Le prix du grand écart ne devrait-il pas être attribué au Festival du film de Locarno ? C'est la question qu'on pourrait se poser après l'avoir vécu et partagé, avec un public attentif et fervent, de belles et parfois grandes émotions, puis en découvrant le palmarès de la compétition réservé, une fois de plus, à des œuvres austèrement élitistes qui ne seront jamais vues en salles par le grand public. Ainsi de deux derniers léopards d'or, consacrant des films chinois comme cette année, et qui sont restés, comme ce sera probablement le destin de Han Jia, des films de festivals récoltant des lauriers d'un festival l'autre. Selon toute probabilité, un premier film comme La Petite chambre, qui n'est certes pas un grand ouvrage de cinéma mais n'en module pas moins une très forte émotion, devrait faire une carrière publique plus heureuse, préfigurée par l'accueil enthousiaste des salles de Locarno. Autre exemple: on relève une fois de plus que le Prix du public UBS consacre, avec Le Directeur des ressources humaines d'Eran Riklis, un film qui, loin de donner dans la facilité, a toute les chances de faire une carrière publique.

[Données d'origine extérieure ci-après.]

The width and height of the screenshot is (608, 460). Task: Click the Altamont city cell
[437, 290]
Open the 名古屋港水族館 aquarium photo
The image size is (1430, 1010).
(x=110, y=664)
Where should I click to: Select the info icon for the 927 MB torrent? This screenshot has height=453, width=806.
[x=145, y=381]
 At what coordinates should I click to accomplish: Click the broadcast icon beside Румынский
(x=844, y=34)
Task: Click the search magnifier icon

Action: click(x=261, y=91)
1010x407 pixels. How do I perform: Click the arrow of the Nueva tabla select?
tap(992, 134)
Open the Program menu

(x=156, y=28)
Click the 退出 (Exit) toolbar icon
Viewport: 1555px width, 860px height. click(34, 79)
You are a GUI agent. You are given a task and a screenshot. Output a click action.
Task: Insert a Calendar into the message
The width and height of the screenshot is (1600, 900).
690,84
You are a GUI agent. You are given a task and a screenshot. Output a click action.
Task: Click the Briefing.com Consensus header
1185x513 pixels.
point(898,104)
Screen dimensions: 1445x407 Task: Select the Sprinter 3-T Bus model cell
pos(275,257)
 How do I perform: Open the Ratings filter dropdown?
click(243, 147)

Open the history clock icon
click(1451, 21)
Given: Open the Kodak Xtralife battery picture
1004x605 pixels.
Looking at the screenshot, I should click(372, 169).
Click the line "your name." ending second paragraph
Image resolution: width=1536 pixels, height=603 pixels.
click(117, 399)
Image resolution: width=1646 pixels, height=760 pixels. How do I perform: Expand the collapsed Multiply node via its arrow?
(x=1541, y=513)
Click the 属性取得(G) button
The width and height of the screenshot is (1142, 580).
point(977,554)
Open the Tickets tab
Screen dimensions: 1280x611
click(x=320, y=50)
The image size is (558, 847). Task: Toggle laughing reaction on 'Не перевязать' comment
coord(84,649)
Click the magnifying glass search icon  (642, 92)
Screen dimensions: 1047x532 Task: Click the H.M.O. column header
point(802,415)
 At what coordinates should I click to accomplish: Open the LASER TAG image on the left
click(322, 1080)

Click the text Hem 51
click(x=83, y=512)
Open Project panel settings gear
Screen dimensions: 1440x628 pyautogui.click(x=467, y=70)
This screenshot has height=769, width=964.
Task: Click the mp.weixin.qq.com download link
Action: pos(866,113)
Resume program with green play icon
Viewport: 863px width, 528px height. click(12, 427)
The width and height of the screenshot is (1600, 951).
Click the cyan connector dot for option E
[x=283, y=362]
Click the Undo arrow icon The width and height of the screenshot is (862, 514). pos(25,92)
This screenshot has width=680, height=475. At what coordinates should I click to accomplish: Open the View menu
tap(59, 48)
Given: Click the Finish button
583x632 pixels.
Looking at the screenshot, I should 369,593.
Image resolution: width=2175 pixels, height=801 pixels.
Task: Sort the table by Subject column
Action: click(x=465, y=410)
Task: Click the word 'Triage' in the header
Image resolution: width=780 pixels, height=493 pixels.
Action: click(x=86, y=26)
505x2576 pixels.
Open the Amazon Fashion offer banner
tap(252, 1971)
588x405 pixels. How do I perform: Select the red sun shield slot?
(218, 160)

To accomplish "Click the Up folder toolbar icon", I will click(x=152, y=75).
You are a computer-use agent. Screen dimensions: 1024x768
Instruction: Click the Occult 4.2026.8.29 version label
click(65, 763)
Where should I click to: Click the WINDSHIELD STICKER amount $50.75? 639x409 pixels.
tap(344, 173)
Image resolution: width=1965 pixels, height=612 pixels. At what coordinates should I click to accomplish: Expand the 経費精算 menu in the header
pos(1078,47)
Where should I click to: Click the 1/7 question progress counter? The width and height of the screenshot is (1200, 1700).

Festival schizophrène, alors, que Locarno, de plus en plus populaire en apparence, et cherchant visiblement cette popularité, tout en laissant le dernier mot de ses compétitions à des spécialistes crispés sur leurs codes d'excellence ? La question frise déjà la polémique, mais ne remarque-t-on pas, entre la critique cinématographique de pointe et le public, un hiatus nettement plus accusé qu'entre la critique littéraire et les lecteurs ? Et les jurés de festivals de cinéma ne constituent-ils pas une « élite » particulière peu en phase avec un public même averti ?
D'un autre point de vue, cependant, on pourrait dire que le Festival du film de Locarno réalise, plutôt qu'un grand écart, un équilibre louable entre la défense du cinéma d'auteurs et l'illustration de toutes les tendances actuelles, jusqu'aux réalisations « de genre » les plus prisées de ce qu'on appelle le grand public.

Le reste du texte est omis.